What’s the current outlook?
We have no option but to conclude that the new anti-epileptic drugs have not lived up to expectations in terms of increasing the proportion of seizure-free patients. At the individual level, however, many patients have had good experiences with the new drugs. There are also increased options for personalised treatment with the aim of achieving a more favourable balance between efficacy and adverse effects than was possible in the past. Unfortunately, seizure freedom is only achieved in about two-thirds of patients.

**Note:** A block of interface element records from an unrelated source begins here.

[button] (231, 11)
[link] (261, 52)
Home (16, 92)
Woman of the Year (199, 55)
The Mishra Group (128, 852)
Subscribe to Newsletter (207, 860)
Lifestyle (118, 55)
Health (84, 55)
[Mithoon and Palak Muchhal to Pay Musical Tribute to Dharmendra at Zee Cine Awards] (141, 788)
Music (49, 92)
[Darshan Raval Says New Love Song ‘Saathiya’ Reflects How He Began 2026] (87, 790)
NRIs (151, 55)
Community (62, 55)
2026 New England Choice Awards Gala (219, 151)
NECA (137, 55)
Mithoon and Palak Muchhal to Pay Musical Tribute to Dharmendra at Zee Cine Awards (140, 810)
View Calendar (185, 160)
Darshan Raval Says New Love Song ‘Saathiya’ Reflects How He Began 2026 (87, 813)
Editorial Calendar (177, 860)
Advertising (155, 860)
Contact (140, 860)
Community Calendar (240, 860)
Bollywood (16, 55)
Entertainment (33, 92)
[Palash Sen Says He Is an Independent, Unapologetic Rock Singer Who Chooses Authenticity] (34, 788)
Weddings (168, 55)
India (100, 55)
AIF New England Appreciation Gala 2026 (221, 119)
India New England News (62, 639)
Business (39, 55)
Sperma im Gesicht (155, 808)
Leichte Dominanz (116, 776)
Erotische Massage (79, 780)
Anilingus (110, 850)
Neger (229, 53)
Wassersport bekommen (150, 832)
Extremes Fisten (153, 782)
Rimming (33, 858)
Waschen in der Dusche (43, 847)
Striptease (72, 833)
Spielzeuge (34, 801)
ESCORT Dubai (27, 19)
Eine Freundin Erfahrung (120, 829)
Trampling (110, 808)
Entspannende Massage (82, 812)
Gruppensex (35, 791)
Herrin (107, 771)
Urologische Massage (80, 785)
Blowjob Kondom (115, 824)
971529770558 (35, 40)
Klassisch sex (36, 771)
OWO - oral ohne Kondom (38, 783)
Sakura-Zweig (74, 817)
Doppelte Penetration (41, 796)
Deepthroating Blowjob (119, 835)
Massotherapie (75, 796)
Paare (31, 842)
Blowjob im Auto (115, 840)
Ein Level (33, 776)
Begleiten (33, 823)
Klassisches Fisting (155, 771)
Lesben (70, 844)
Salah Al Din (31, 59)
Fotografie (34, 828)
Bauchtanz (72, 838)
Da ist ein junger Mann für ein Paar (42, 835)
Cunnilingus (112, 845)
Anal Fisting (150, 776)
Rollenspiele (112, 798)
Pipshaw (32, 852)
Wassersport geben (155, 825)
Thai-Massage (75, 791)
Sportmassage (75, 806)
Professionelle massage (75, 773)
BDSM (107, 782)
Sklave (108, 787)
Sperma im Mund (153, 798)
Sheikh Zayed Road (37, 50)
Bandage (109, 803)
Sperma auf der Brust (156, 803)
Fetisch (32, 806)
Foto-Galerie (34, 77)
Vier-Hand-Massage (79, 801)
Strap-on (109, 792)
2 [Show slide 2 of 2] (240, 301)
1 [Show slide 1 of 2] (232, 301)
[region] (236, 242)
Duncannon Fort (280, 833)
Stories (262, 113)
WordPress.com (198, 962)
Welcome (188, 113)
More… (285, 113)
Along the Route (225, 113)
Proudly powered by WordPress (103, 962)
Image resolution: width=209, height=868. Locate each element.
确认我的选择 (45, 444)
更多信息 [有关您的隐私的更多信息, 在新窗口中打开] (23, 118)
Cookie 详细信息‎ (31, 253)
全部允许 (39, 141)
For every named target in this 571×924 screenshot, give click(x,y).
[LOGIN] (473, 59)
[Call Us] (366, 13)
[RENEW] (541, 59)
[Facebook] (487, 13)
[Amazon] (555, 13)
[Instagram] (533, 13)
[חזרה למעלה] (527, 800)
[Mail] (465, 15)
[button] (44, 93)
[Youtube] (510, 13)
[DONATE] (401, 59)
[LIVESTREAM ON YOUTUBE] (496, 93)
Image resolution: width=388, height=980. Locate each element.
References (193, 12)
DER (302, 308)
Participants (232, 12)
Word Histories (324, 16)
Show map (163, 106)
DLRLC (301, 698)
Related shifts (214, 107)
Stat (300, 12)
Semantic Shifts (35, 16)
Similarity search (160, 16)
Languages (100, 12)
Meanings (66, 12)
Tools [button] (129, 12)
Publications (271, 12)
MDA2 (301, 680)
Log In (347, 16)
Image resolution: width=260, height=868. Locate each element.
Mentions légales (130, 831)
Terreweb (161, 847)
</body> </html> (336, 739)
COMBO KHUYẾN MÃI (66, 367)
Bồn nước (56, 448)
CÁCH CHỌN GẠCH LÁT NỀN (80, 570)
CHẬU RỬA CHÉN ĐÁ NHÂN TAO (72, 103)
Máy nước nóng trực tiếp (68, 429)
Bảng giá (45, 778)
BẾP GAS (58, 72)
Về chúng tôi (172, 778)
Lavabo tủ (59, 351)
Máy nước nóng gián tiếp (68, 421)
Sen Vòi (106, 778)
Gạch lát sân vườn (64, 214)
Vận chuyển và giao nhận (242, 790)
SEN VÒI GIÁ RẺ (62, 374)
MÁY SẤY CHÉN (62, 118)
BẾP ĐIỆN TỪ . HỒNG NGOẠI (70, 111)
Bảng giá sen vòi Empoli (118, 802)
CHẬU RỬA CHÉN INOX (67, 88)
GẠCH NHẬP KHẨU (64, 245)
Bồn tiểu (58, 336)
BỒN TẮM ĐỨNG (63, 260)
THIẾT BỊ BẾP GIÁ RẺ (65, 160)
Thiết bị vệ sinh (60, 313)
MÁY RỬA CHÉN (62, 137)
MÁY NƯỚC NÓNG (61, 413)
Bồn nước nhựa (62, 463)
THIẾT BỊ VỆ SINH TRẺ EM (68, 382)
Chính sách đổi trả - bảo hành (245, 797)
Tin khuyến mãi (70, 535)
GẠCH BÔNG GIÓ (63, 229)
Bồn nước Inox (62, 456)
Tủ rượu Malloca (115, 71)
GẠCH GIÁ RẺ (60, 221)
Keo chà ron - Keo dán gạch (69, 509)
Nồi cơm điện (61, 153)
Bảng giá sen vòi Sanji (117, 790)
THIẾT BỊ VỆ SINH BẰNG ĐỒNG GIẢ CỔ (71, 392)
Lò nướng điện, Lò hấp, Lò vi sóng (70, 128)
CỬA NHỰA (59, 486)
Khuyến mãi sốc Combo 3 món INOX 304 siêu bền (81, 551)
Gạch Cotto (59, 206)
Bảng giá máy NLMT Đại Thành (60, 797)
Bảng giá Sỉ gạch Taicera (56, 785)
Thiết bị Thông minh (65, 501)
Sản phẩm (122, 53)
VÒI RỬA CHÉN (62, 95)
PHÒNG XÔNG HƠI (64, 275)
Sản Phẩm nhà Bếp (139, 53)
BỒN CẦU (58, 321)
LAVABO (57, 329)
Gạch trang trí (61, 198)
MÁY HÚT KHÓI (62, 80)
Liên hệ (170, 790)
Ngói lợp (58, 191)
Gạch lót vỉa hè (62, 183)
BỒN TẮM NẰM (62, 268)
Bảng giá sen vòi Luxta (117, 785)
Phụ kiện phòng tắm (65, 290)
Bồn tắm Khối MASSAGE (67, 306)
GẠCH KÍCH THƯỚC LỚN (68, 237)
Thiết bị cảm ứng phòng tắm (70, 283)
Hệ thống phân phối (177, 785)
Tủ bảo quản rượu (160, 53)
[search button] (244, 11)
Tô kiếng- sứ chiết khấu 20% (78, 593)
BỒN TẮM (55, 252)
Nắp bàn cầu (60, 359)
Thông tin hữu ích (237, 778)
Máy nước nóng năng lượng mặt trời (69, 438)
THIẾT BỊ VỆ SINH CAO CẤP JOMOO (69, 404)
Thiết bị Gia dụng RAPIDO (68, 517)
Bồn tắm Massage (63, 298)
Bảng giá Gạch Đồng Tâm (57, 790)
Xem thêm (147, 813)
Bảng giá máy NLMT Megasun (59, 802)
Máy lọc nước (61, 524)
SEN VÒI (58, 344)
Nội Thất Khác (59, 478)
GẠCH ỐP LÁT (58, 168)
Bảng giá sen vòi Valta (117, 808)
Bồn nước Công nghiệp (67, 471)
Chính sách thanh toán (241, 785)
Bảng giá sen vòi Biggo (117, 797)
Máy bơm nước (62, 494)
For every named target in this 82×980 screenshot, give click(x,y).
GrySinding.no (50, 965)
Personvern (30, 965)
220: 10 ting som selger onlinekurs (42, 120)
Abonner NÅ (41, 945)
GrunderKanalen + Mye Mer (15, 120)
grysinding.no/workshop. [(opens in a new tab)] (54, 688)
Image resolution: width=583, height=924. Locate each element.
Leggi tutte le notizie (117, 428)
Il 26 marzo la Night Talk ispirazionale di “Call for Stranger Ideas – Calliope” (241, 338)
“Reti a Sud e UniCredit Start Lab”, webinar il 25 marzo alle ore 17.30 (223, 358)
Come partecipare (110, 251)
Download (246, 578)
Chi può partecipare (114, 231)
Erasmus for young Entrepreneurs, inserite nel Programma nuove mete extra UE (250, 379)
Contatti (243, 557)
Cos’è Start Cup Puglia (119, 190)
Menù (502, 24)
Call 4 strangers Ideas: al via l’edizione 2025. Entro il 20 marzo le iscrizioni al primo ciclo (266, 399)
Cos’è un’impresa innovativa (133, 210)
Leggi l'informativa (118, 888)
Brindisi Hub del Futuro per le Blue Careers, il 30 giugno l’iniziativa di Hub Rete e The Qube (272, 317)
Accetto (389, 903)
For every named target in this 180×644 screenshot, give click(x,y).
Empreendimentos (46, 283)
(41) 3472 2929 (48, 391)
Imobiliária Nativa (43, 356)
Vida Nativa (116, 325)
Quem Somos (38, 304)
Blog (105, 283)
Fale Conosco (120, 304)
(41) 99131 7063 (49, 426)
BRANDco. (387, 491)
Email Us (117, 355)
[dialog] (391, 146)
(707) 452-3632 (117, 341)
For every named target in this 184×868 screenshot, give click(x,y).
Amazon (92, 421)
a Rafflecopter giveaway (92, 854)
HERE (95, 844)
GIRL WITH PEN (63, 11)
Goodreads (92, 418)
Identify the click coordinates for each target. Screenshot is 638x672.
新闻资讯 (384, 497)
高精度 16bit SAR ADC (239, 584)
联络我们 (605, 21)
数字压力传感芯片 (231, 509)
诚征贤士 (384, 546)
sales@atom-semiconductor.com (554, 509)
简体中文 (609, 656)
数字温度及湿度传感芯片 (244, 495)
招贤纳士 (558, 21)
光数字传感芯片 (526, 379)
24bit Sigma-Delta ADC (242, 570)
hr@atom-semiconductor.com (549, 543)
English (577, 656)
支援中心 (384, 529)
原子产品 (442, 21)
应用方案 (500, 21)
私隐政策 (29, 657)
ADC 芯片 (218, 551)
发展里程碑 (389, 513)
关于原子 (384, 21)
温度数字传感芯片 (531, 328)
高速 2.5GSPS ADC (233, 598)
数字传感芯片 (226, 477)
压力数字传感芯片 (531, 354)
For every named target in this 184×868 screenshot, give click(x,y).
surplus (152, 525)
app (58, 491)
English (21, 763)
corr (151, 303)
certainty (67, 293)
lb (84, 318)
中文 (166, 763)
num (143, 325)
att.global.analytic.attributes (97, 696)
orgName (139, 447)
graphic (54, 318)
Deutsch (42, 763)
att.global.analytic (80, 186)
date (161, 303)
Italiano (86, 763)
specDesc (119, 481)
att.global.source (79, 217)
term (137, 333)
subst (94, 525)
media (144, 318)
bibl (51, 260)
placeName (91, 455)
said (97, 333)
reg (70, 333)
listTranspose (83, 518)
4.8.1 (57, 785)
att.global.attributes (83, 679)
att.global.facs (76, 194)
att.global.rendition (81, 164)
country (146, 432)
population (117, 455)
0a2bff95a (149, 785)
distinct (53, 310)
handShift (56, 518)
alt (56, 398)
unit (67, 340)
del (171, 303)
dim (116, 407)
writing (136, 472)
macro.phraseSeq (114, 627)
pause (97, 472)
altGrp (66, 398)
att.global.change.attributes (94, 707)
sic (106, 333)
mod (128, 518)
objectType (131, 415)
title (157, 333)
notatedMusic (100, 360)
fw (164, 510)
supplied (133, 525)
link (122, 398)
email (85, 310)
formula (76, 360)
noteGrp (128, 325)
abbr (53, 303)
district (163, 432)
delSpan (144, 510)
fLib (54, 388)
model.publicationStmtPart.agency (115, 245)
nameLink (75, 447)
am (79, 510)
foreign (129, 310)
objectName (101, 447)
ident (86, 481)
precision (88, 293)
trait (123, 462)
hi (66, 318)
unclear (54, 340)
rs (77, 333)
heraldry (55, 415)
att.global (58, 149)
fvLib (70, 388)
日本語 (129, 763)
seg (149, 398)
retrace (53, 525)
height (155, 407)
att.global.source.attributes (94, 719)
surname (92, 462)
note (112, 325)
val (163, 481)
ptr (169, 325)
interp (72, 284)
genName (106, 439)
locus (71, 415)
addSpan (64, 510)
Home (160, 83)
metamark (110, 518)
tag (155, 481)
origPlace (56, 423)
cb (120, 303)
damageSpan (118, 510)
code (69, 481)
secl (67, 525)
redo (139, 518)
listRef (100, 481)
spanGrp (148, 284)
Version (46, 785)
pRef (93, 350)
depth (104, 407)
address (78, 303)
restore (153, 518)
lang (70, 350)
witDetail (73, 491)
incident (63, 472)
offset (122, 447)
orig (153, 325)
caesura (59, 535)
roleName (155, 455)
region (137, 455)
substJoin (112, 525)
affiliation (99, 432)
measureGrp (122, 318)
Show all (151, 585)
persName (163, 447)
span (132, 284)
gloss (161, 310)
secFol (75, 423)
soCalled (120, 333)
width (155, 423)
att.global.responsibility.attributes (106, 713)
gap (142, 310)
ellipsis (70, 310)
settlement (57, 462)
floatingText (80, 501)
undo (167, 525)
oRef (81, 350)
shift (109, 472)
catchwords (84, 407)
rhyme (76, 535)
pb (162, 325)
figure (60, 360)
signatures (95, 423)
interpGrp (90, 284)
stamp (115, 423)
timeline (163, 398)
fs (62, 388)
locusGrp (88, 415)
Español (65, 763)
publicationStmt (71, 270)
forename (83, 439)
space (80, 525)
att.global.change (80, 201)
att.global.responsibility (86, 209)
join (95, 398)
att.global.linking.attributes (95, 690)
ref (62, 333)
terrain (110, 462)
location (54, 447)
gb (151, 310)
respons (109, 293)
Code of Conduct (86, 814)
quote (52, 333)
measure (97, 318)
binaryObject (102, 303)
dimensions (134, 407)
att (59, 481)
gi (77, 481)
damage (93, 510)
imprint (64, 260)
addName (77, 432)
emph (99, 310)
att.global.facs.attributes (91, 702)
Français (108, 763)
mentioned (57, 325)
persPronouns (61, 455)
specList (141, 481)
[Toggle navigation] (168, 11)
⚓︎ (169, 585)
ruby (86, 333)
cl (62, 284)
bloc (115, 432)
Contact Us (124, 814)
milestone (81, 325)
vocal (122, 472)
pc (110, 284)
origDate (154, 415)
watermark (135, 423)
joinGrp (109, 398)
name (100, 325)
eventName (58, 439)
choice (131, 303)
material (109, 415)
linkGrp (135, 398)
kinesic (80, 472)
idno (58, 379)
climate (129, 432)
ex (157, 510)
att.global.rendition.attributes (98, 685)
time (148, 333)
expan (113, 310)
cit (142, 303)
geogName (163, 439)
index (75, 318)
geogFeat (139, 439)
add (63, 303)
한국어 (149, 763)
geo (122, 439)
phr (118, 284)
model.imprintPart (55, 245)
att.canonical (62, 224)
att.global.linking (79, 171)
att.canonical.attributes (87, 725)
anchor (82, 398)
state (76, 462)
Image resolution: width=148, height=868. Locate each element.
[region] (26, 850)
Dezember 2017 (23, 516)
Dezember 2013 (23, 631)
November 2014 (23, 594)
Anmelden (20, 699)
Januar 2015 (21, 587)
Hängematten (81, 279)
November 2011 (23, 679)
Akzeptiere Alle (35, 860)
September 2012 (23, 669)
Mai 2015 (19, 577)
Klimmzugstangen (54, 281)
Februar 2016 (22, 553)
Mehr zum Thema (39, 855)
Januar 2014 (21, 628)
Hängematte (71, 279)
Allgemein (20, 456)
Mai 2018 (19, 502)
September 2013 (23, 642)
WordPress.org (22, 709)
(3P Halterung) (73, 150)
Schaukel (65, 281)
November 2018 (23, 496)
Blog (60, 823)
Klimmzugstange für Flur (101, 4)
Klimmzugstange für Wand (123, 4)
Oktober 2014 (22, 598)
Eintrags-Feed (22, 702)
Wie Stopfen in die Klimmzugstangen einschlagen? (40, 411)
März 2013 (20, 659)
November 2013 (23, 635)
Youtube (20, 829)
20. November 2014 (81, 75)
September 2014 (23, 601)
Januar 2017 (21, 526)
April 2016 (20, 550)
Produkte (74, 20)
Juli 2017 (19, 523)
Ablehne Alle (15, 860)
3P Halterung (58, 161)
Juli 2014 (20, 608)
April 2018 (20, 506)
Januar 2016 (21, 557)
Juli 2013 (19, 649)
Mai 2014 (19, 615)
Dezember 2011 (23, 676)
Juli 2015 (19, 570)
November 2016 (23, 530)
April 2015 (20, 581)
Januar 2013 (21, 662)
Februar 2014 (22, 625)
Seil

It may appear that no further progress can be made using drugs with traditional mechanisms of action, namely modulation of neuronal synaptic transmission. Attention has turned recently to other approaches, including targeting glial cells, neuroinflammation and genetic mechanisms (2 , 23 ). Treatments that target the effects of single mutations are now being developed for a number of rare diseases associated with epilepsy (e.g. GLUT1 deficiency syndrome, pyridoxine-dependent epilepsy, tuberous sclerosis and certain channelopathies) (24 ). Perhaps we are on the cusp of a new era in epilepsy treatment involving a mechanistic approach based on close neuroscientific collaboration between clinicians and basic researchers.